The violations alleged in the complaint do not pose an immediate threat to public health. However, Suffolk’s compliance with the requirements of the Industrial Waste Pretreatment Program and the SPDES Permits is essential to prevent pass through and interference with the wastewater treatment plants by minimizing the discharge of toxic pollutants from industrial sources into the sewage collection system and ultimately into other waterways. Suffolk voluntarily agreed to implement many requirements of this Consent Judgment prior to its submission to the Court in order to comply with the law as quickly as possible and to demonstrate its good faith while other issues were being negotiated.
“Suffolk County’s residents are entitled to the full protection of the laws and regulations designed to limit pollutants in industrial sewage discharge,” stated United States AttorneyMAUSKOPF. “This Consent Judgment will help to ensure that our waterways and most significantly, Suffolk’s groundwater, the sole source aquifer for Suffolk County, are protected from harmful industrial pollutants.” Ms. MAUSKOPF promised continued vigorous enforcement and oversight of the requirements of the Consent Judgment.

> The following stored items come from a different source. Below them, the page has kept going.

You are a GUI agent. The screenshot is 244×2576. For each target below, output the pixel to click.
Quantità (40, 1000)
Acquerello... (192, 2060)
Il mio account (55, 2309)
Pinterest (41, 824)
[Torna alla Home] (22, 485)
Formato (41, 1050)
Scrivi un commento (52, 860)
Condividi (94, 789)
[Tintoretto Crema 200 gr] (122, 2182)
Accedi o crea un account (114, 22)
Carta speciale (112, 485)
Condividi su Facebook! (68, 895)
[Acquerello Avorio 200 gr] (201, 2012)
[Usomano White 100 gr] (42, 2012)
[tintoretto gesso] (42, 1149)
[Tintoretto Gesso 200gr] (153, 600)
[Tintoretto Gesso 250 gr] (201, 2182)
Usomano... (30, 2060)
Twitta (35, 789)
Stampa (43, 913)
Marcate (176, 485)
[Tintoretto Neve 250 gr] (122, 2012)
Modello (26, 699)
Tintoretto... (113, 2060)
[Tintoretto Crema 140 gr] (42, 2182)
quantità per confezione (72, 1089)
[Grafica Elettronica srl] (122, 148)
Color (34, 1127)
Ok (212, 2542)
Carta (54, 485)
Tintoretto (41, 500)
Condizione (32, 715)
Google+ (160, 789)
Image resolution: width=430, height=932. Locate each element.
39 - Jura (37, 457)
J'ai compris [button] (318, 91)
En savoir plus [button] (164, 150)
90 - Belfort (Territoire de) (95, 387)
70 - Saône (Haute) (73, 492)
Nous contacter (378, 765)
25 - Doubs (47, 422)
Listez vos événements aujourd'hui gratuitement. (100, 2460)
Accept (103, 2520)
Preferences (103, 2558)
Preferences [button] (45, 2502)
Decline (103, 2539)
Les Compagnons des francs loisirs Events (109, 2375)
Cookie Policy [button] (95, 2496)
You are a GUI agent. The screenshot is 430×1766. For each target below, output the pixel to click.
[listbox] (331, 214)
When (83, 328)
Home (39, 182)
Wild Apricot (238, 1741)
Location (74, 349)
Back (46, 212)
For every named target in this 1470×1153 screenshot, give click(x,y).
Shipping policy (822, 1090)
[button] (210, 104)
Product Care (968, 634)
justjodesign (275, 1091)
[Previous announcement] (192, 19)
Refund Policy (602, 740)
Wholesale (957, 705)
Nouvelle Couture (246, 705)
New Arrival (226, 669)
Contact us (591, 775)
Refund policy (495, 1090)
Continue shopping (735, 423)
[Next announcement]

“In this case, the environmental enforcement powers delegated to the county were neglected through lax enforcement and poor monitoring,” stated EPA Regional AdministratorSTEINBERG. “Untreated industrial discharges can seriously hamper the wastewater treatment process. As a result of this agreement, Suffolk County will not only take corrective action, it will also undertake a $700,000 land acquisition program to preserve and protect a major source of Long Island’s drinking water.”
New York State Attorney General SPITZER stated, “I am pleased that Suffolk County has brought its industrial sewage program into compliance with environmental laws. These improvements will help ensure that groundwater and Long Island Sound will be protected.
In addition, environmentally sensitive land in Long Island’s Pine Barrens will be preserved using funds from this important pollution settlement.”
New York State Commissioner of Environmental Conservation SHEEHAN stated, “This agreement will have numerous beneficial outcomes for current and future generations of New Yorkers. It will contribute towards Suffolk County’s ability to meet the State’s stringent requirements for discharges to Long Island’s waterways and requires significant financial penalties that will support the protection and preservation of a unique ecosystem -- the Pine Barrens.”
The proposed settlement will be published in the Federal Register for a 30-day public comment period and to become effective must be approved by the United States District Court of the Eastern District of New York.
The government’s case is being prosecuted by Assistant United States Attorney Deborah B. Zwany, Gordon J. Johnson, New York State Attorney General’s Office, Diane Gomes, Assistant Regional Counsel, EPA Region II, and Scott Crisafulli, DEC Associate Counsel.